With Congress teetering on the brink of its third government shutdown in three months, Sen. Rand Paul still hasn't seen the details of a new budget bill that's likely to be 1,000 pages long — and he's not pleased.
That matters because it was Paul, R-Ky., who last month single-handedly prevented Congress from speedily moving ahead on a sweeping budget deal, triggering a short government shutdown as he protested his own Republican party’s deficit spending.
This time, Paul hasn't yet decided on whether he'll seek to slow the measure, but he's clearly unhappy with the closed door talks, telling McClatchy in an interview this is a "rotten, terrible, no good way to run your government."
In two conversations with McClatchy, Paul said he'd make up his mind after he sees the $1.3 trillion spending plan, which Republican leaders had hoped to produce last week but were working round the clock with Democrats to finish Wednesday. Details are expected to be finalized later in the day.

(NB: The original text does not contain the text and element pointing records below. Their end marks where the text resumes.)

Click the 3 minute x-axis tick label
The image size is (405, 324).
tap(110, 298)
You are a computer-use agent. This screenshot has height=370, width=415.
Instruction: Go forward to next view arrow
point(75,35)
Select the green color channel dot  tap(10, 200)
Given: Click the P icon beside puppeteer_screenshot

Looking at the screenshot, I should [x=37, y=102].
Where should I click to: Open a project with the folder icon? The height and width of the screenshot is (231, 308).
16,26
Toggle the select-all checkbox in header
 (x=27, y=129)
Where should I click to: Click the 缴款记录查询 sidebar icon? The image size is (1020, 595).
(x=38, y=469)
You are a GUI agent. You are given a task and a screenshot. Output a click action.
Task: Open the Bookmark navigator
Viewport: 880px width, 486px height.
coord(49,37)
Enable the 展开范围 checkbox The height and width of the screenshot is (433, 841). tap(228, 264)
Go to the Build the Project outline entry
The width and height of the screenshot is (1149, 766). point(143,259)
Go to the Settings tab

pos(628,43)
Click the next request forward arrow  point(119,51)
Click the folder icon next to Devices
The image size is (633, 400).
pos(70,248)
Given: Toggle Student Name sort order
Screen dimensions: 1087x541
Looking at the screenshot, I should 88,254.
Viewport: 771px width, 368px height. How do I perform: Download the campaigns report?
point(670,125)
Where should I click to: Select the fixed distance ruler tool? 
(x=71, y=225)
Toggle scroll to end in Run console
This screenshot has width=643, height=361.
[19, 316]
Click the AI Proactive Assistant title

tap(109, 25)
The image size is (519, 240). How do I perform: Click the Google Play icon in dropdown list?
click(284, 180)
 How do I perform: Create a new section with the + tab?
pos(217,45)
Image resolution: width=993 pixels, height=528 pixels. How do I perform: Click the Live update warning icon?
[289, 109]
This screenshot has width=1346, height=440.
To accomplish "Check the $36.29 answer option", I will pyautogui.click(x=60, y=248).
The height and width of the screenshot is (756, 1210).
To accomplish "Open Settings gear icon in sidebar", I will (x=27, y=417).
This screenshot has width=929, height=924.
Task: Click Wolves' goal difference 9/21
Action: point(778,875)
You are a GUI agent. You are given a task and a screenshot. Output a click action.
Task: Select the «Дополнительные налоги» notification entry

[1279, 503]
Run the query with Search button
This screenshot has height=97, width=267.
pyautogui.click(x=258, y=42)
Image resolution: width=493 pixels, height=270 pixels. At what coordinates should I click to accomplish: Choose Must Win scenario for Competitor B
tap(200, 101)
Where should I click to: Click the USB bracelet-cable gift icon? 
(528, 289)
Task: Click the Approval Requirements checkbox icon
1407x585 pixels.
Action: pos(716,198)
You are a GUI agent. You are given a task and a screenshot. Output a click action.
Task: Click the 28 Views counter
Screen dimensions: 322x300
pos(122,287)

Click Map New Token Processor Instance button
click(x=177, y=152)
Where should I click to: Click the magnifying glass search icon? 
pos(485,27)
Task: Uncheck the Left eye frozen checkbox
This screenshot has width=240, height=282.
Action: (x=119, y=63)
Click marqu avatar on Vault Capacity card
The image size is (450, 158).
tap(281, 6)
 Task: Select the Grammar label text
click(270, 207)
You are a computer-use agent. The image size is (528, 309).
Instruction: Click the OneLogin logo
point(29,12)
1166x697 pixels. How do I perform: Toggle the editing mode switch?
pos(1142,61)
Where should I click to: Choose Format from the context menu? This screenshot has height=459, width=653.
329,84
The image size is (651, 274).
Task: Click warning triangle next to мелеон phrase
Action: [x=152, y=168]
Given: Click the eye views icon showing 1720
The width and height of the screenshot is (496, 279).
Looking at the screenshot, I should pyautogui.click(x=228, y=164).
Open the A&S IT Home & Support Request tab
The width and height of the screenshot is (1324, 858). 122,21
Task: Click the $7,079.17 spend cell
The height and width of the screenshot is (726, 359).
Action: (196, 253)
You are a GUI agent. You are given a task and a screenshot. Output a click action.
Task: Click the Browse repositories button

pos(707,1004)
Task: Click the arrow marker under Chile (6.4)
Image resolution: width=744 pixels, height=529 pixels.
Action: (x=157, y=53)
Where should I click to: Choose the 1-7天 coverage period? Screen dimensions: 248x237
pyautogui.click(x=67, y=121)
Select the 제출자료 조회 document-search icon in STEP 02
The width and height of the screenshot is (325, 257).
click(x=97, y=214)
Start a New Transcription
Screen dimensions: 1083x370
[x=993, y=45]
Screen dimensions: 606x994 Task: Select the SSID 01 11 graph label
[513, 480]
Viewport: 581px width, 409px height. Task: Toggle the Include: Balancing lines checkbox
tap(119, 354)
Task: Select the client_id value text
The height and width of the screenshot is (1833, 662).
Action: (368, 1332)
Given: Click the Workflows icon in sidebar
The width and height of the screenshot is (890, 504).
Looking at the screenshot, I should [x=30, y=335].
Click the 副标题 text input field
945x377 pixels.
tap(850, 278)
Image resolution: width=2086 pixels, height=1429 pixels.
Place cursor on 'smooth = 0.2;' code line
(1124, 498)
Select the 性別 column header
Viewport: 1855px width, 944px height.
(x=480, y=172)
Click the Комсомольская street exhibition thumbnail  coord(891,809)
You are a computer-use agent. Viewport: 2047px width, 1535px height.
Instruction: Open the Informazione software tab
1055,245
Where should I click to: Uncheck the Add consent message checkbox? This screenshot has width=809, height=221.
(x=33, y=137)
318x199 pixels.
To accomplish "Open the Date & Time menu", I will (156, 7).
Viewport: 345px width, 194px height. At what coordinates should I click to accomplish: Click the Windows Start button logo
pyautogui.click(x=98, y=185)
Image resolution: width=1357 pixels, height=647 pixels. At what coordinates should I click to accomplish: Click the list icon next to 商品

"You have to know what's in it," Paul said. "Really, should we be looking at 1,000 page bills with 24 hours to decide what's in them? It's really not a good way to run your government."
Paul infuriated fellow Republicans last month when he took to the Senate floor to decry a spending bill. He told McClatchy this time he's still incensed by his party's willingness to bust spending caps.
"That's why I gave them a piece of my mind the last time around. I'm upset that we're spending like every Democrat that we criticized," Paul said. "I ran for office because I thought the Obama spending and trillion dollar annual deficits were a real problem for our country and now Republicans are doing the same thing.
“So I'm giving them the same grief I gave Obama."
Republican lawmakers assailed Paul last month for his decision to push the vote into the early morning hours to protest what he said was excess spending, with Sen. John Cornyn, R-Texas, calling it “grossly irresponsible.” But Paul said this week that he’s not faced any pressure so far this time.
Senate and House leadership said they remained optimistic about reaching a deal before government funding is due to expire Friday. The House could vote as soon as Thursday, and the Senate could follow Friday.
It only takes a single senator, though, to hold up Senate proceedings.
As for a potential blockade by Paul, Sen. Richard Shelby, R-Ala., shrugged his shoulders: “Sen. Paul, well he's Sen. Paul.”